JAKARTA, Garis Merah – Sejumlah karangan bunga dari warga tampak berjejer di depan gedung Komisi Pemberantasan Korupsi (KPK) di Jakarta setelah penangkapan Bupati Kabupaten Pekalongan, Fadia Arafiq, dalam operasi tangkap tangan (OTT) terkait dugaan tindak pidana korupsi.
Karangan bunga yang dikirim oleh berbagai elemen masyarakat Pekalongan itu memuat beragam pesan. Sebagian berisi dukungan terhadap langkah KPK dalam memberantas korupsi, sementara lainnya menyampaikan kritik dan sindiran terhadap praktik korupsi di lingkungan pemerintahan daerah.
Pantauan di lokasi, papan bunga tersebut berjajar di sekitar area depan gedung KPK dan menarik perhatian masyarakat serta pengguna jalan yang melintas. Beberapa pesan dalam karangan bunga bahkan secara tegas meminta agar kasus yang menjerat Bupati Pekalongan tersebut diusut tuntas tanpa pandang bulu.
Sebelumnya, tim penyidik Komisi Pemberantasan Korupsi melakukan operasi tangkap tangan terhadap Fadia Arafiq bersama sejumlah pihak lain yang diduga terlibat dalam praktik suap proyek di lingkungan Pemerintah Kabupaten Pekalongan.

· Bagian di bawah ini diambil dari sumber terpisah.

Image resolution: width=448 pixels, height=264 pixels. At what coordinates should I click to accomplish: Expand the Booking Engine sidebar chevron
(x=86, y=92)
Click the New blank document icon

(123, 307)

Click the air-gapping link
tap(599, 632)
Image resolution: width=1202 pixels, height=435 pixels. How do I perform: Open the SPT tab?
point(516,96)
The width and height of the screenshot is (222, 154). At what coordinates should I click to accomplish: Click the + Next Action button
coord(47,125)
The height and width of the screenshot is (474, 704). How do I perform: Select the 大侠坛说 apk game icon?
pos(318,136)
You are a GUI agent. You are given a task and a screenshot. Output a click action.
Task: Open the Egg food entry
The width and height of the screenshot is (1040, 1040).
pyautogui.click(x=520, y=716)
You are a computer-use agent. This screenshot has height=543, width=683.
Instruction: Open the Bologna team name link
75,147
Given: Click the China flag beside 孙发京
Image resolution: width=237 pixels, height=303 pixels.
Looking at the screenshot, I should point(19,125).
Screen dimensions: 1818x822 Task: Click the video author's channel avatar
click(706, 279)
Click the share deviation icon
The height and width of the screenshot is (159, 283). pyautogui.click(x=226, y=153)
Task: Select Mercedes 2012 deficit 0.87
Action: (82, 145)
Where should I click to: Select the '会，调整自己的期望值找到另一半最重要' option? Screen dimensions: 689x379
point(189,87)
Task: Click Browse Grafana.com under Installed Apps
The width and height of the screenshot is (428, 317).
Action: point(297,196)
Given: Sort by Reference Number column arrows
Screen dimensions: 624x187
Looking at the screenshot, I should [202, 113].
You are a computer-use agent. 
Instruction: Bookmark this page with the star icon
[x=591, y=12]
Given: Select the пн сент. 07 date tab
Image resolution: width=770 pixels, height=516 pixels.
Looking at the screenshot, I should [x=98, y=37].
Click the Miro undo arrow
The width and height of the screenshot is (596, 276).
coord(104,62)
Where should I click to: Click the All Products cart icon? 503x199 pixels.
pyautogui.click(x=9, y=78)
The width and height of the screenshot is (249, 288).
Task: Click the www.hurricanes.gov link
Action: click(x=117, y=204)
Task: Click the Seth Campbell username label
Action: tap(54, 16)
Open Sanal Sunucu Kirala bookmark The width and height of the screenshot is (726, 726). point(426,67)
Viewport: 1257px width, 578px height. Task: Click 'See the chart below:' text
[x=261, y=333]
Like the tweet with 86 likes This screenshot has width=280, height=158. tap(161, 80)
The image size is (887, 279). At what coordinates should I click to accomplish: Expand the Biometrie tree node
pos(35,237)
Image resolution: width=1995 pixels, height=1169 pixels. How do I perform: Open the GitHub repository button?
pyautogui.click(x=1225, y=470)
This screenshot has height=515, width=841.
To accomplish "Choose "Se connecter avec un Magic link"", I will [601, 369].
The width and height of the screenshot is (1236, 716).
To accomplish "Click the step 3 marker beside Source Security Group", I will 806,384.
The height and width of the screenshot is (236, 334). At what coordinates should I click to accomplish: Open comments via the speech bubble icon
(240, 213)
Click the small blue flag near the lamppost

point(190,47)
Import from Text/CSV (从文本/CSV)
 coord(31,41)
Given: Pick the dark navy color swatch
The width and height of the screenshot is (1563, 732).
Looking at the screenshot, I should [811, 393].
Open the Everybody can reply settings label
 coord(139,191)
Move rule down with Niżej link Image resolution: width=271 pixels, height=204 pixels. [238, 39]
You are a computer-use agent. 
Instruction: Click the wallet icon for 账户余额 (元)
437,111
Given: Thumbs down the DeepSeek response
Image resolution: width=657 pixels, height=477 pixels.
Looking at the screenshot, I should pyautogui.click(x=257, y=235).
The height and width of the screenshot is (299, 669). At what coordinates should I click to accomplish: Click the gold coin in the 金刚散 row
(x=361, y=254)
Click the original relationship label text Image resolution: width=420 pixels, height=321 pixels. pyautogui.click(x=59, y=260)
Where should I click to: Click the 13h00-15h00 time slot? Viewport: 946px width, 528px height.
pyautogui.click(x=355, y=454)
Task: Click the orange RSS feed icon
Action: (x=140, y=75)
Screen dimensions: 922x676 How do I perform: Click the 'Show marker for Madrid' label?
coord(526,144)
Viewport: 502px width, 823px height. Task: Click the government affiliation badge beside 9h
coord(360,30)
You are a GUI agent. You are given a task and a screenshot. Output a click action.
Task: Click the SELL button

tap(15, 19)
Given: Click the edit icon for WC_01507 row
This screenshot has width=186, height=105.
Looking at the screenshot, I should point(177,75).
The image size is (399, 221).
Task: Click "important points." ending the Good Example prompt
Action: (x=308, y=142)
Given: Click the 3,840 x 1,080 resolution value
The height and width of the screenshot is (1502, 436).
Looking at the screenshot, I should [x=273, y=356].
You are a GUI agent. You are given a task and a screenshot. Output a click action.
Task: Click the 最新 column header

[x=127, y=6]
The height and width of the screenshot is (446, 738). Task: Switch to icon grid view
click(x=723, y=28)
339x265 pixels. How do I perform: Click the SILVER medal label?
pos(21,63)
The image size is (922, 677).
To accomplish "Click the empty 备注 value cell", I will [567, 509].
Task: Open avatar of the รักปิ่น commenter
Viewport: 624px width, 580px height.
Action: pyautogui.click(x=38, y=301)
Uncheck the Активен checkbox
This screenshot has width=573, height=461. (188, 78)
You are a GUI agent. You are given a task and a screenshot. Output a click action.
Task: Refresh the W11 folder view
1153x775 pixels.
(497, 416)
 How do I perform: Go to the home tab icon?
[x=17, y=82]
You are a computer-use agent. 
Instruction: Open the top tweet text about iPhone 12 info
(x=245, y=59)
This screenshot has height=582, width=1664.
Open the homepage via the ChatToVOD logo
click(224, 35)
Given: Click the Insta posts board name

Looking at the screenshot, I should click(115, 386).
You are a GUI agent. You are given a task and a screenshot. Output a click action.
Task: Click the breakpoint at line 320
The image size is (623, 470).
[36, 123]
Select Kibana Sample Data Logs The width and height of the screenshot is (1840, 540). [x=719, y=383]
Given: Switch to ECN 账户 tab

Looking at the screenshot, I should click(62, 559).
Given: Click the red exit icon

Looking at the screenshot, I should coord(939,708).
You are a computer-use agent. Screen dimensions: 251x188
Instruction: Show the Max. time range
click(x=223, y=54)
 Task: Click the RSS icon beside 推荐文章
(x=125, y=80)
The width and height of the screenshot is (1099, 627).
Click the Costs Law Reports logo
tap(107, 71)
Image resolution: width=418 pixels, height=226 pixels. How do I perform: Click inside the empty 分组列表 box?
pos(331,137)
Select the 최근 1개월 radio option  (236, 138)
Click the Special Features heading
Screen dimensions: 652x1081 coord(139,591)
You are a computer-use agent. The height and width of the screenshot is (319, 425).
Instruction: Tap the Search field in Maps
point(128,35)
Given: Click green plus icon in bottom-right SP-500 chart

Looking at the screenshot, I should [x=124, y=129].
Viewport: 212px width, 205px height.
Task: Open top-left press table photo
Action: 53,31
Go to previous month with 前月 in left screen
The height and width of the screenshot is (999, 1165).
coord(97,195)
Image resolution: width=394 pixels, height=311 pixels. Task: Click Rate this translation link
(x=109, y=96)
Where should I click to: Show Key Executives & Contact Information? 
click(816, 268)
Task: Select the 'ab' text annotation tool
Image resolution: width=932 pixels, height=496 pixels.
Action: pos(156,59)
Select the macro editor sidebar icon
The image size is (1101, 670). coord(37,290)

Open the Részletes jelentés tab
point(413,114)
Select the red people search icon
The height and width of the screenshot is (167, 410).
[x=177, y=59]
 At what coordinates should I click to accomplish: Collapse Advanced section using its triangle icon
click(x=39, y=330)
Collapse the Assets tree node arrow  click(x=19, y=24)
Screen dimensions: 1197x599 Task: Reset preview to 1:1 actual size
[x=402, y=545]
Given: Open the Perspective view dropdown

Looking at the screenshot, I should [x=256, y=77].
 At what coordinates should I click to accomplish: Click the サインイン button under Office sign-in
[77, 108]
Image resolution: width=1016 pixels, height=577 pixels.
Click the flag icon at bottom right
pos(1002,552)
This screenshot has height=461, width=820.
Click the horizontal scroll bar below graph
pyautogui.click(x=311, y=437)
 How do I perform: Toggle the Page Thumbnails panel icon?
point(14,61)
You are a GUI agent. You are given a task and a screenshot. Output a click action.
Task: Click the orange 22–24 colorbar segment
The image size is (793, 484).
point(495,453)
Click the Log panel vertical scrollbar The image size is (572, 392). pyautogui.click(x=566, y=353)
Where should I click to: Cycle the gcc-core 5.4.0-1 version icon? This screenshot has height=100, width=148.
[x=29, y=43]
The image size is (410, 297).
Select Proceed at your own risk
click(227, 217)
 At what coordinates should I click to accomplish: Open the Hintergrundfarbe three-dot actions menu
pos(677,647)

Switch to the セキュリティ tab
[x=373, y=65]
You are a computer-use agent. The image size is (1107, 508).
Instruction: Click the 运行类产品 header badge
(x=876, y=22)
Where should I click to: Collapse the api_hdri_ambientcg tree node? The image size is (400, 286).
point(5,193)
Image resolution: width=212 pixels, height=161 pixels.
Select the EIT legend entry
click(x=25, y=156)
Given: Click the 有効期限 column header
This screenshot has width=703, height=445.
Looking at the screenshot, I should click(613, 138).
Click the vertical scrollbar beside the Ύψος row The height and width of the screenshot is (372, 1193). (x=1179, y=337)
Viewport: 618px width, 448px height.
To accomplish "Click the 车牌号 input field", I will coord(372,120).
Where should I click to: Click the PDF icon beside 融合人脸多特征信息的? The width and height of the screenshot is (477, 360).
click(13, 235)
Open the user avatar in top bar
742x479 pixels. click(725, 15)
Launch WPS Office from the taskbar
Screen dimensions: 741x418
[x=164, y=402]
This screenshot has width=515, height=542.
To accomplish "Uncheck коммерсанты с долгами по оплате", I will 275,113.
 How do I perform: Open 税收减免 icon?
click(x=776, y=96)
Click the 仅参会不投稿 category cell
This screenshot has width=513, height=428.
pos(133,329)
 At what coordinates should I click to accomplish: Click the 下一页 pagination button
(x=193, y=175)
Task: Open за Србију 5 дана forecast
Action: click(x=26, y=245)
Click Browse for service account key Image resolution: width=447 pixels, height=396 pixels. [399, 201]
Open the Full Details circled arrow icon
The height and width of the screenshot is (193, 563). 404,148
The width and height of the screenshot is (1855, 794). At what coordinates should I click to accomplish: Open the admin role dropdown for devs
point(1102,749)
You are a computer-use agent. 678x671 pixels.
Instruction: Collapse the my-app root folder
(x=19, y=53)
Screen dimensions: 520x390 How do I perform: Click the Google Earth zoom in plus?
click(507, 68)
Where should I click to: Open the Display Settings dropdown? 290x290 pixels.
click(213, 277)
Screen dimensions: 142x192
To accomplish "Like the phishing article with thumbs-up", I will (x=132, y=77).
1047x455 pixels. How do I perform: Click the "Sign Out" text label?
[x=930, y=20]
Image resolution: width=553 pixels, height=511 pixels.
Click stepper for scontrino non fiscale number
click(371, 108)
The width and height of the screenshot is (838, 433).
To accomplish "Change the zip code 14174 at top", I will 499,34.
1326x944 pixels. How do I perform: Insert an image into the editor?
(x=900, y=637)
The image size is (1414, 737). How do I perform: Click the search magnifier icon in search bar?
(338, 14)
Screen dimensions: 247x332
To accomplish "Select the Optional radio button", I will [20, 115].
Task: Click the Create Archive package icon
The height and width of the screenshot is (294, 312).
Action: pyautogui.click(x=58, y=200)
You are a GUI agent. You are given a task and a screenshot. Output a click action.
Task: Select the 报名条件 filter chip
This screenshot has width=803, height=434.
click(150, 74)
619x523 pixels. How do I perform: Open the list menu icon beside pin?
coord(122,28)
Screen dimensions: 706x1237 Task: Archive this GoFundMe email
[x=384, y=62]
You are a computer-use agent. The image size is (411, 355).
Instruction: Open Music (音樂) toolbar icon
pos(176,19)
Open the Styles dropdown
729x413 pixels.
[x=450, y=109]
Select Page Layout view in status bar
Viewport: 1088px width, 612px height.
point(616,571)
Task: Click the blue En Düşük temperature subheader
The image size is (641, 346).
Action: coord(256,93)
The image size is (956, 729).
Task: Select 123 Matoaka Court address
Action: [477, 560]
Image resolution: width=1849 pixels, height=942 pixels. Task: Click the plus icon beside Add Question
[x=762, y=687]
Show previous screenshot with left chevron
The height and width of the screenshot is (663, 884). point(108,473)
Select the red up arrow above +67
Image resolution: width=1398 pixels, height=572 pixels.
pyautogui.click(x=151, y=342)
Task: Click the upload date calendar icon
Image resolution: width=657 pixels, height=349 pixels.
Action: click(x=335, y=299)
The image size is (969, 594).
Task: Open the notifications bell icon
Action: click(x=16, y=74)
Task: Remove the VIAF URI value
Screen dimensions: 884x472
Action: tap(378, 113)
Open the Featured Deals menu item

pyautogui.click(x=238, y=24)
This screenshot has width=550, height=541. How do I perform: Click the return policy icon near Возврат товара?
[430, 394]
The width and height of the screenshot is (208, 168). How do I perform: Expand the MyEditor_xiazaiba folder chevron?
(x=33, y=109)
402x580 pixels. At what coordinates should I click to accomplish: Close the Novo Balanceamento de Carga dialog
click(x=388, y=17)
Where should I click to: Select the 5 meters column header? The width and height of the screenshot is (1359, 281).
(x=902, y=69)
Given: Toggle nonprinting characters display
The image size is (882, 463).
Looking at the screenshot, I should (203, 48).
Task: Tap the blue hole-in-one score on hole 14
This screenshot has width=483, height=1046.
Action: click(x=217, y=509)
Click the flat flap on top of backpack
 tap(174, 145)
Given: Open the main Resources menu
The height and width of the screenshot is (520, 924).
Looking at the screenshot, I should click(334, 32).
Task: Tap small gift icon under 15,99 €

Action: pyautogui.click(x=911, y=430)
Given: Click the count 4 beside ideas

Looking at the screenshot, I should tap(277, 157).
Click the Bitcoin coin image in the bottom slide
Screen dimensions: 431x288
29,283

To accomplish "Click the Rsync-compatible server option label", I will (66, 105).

Dalam operasi tersebut, KPK juga mengamankan sejumlah barang bukti yang diduga berkaitan dengan transaksi suap. Hingga kini, para pihak yang terjaring OTT masih menjalani pemeriksaan intensif guna mendalami konstruksi perkara.
Masyarakat berharap penanganan kasus ini dapat berjalan transparan dan profesional serta menjadi momentum untuk memperbaiki tata kelola pemerintahan di Kabupaten Pekalongan agar lebih bersih dari praktik korupsi.